Android Cold Start Optimization: From Zygote Fork to First Frame

One project had an app that felt fast in local testing, but production P90 cold start was stuck at 3.2 seconds. Instrumentation said the problem happened after Application.onCreate, but the code did not reveal an obvious bottleneck. A complete Perfetto trace finally showed the real cost hidden in a Binder call stack: an unrelated third-party SDK was doing synchronous IPC on the main thread.

That kind of “invisible by intuition, obvious in a trace” case is common in startup optimization. This article does not repeat generic advice such as “lazy-load and initialize asynchronously.” Instead, it starts from trace signals and walks through each cold-start phase.


The four cold-start phases and their trace regions

Cold start begins when the user taps the Launcher icon and ends when the first app frame is drawn. The chain looks like this:

tap event -> Zygote forks the process -> Application initialization ->
Activity creation / layout / drawing -> SurfaceFlinger composes the first frame

In Perfetto, these phases map to different trace markers:

  • Zygote fork: the ZygoteForkChild slice in the zygote64 system process
  • Application initialization: bindApplication -> ActivityThread.handleBindApplication
  • Activity creation: activityStart -> performCreate -> performResume
  • First-frame composition: Choreographer#doFrame plus SurfaceFlinger’s commit slice

When capturing with adb shell perfetto, enable sched, binder_driver, gfx, and view. Otherwise Binder calls and rendering-pipeline slices may be missing.

adb shell perfetto \
  -c - --txt \
  -o /data/misc/perfetto-traces/trace.pftrace \
  <<EOF
buffers: { size_kb: 63488 fill_policy: RING_BUFFER }
data_sources: {
  config {
    name: "linux.ftrace"
    ftrace_config {
      ftrace_events: "sched/sched_switch"
      ftrace_events: "power/suspend_resume"
      atrace_categories: "gfx"
      atrace_categories: "view"
      atrace_categories: "binder_driver"
      atrace_categories: "am"
    }
  }
}
duration_ms: 10000
EOF

Load the trace into ui.perfetto.dev, search for the process name, and start with the main-thread slices.

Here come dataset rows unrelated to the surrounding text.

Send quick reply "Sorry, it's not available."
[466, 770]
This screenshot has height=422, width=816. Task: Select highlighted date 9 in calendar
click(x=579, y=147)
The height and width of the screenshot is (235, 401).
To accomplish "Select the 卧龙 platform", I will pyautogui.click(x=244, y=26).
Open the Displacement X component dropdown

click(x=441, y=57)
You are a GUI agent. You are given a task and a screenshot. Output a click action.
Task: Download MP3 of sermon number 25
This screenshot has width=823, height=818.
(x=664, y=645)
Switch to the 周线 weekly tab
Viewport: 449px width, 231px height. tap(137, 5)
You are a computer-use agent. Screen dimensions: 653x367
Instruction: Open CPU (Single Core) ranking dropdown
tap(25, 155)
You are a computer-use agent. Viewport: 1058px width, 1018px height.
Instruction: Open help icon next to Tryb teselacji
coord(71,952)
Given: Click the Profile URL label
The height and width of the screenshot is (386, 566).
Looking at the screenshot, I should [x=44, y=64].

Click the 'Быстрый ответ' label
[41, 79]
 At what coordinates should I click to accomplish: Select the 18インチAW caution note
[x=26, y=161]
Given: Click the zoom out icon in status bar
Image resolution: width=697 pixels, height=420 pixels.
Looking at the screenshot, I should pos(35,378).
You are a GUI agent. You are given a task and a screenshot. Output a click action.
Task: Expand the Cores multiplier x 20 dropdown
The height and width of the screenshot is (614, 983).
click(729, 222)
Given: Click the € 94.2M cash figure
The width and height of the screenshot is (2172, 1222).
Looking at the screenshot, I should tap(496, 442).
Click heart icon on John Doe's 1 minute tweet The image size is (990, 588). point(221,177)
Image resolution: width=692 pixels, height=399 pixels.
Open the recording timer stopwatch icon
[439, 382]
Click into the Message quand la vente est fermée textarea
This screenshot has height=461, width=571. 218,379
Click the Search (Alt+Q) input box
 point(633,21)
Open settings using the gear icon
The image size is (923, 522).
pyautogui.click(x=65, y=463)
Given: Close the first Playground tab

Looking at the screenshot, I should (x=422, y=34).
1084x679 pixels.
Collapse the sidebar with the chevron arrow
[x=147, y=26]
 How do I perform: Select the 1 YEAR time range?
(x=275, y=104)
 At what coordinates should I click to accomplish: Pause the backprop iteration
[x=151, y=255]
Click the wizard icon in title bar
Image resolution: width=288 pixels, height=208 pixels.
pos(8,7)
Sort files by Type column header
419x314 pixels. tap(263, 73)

Phase 1: Zygote fork, where app code has limited control

Many startup articles skip this phase. It is worth calling out for the opposite reason: most of this cost is not controlled by business code, so do not spend too much optimization effort here.

Zygote preloads the ART runtime and system classes during system boot. fork() itself uses Copy-on-Write and should be fast in theory. In real traces, ZygoteForkChild often takes 10 to 30 ms, usually because of two factors:

  • GC under memory pressure: when system memory is tight, GC_FOR_ALLOC can happen around fork time, and the sched tracks show heavy CPU preemption.
  • Binder thread initialization: thread creation in ProcessState::startThreadPool() can be delayed on some devices.

If there is a clear gap between fork and bindApplication, inspect CPU usage in system processes during the same time window. It is often caused by overall device load. On the app side, the only realistic levers are indirect: reduce resident processes and lower memory footprint.


Phase 2: bindApplication, the main battleground

The window from bindApplication to activityStart is where app-side optimization has the most room. In the main-thread track, this region is covered by the ActivityThread.handleBindApplication slice.

ContentProvider is the first trap

Many SDKs use ContentProvider.onCreate() for automatic initialization. Firebase and LeakCanary have both used this pattern. ContentProviders initialize after Application.attachBaseContext and before Application.onCreate, and they all run serially on the main thread.

In a trace, this appears as many child slices inside installContentProviders, each representing some SDK’s initialization logic. One real issue I hit: a map SDK provider read a local config file in onCreate, costing 200 ms on low-end devices.

The investigation is direct: expand installContentProviders in Perfetto, list every provider taking more than 10 ms, and decide whether it is needed. Remove what can be removed, and push the rest toward asynchronous initialization where possible.

Layered initialization in Application.onCreate

The usual recommendation is to “move nonessential SDKs to background threads,” but there is a hidden problem: if a background-initialized SDK is first used on the main thread before it finishes, it may block the main thread on CountDownLatch.await(). That only moves the cost from Application to Activity.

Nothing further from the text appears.